Texte:
★ ★ ★ ★ ★
Droits de
l’Homme au Venezuela :
deux poids,
deux mesures
Thierry Deronne
Lundi 17 juillet 2017
Le 13 juillet les
images de forces de l’ordre agressant
sauvagement un manifestant de droite
dans l’État de Anzoategui, ont suscité
une vague d’indignation au Venezuela, au
sein des militants du chavisme comme de
ceux de l’opposition.
Cette agression a
aussitôt été dénoncée par l’État
vénézuélien, notamment par le Défenseur
des Droits du Citoyen
Tarek William Saab qui relaya ces
images sur son compte Twitter, fut le
premier à identifier la victime, et
promit une enquête immédiate. C’est
chose faite : le 16 juillet, soit trois
jours après les faits, l’investigation
menée en coordination avec le commandant
de la Garde Nationale Bolivarienne
Sergio Rivero, a permis d’arrêter huit
gardes et policiers, accusés de
« traitements cruels, inhumains et
dégradants » contre le jeune Gyanny
Scovino (1). Celui-ci continue à
recevoir des soins post-opératoires à
l’hôpital Domingo Guzman Lander. Dès le
17 juillet ses agresseurs seront
transférés au commandement militaire de
Barcelona pour être jugés, suivant le
code pénal, pour violations des droits
de l’homme. Tarek William Saab a indiqué
qu’en outre, un officier supérieur et
trois subalternes ont été limogés et
soumis à une enquête administrative et
disciplinaire pour « absence de contrôle
et de supervision » et que la liste des
arrestations pourrait s’allonger, car
l’enquête se poursuit. A noter aussi –
car les médias n’en ont pas parlé – que
les manifestants de droite avaient
attaqué au mortier les forces de
l’ordre, blessant très gravement le
capitaine Rodriguez Fernando, qui a
failli perdre ses jambes. Ces victimes,
comme le jeune Scovino, ont reçu la
visite du Défenseur des Droits du
Citoyen ce dimanche à l’hôpital. Saab a
lancé un nouvel appel à l’arrêt des
violences.
★ ★ ★ ★ ★
Matériel fourni:
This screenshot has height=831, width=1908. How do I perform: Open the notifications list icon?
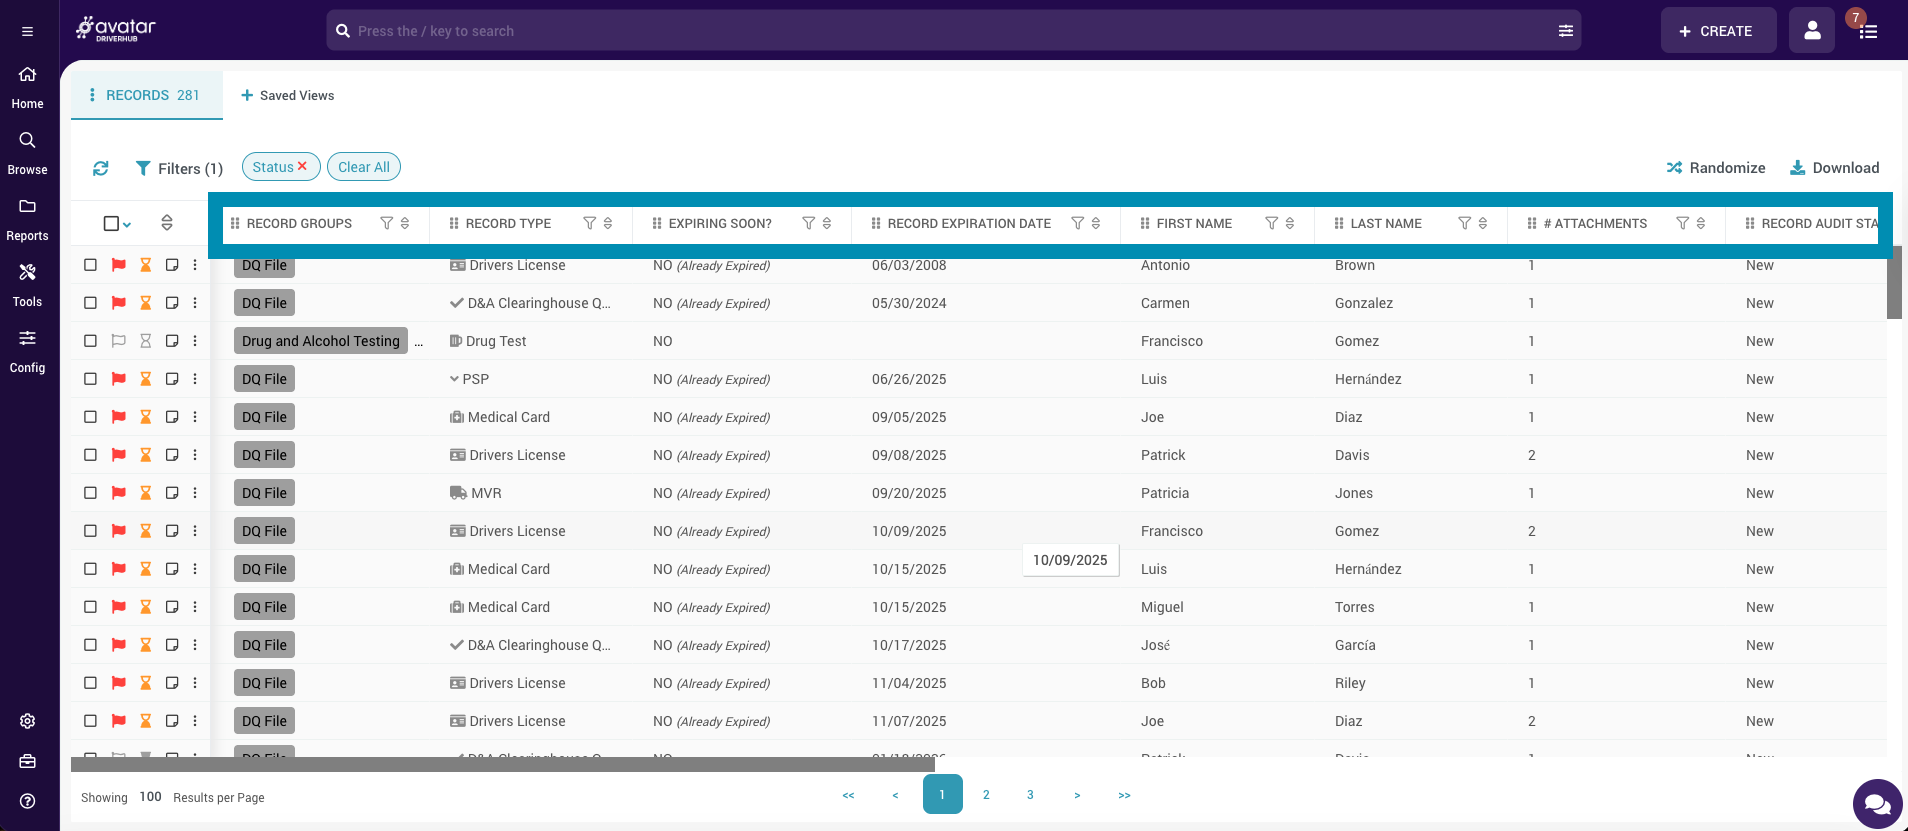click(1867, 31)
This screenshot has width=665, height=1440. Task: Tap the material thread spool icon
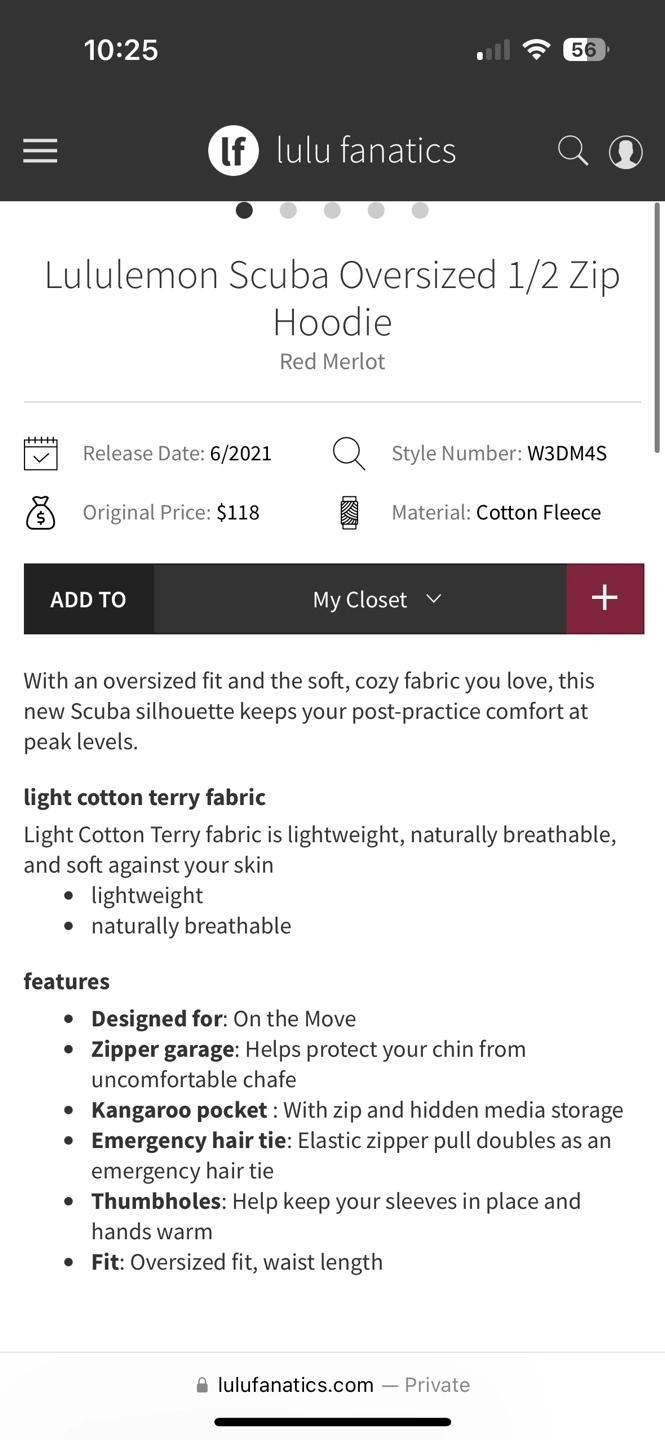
★ ★ ★ ★ ★
Consigne écrite 1: D'après le texte, pourquoi la liste des arrestations pourrait-elle s'allonger ? Répondez en une à trois phrases.
Consigne écrite 2: Résumez le texte en deux phrases.

Corrigé 1: Selon Tarek William Saab, la liste des arrestations pourrait s'allonger parce que l'enquête se poursuit.

Corrigé 2: Le 13 juillet, des images montrant des forces de l'ordre agresser sauvagement un manifestant de droite dans l'État d'Anzoategui ont suscité une vague d'indignation au Venezuela, et l'agression a aussitôt été dénoncée par le Défenseur des Droits du Citoyen Tarek William Saab. Le 16 juillet, l'enquête a permis d'arrêter huit gardes et policiers accusés de « traitements cruels, inhumains et dégradants » contre le jeune Gyanny Scovino, un officier supérieur et trois subalternes ont été limogés, et Saab a lancé un nouvel appel à l'arrêt des violences.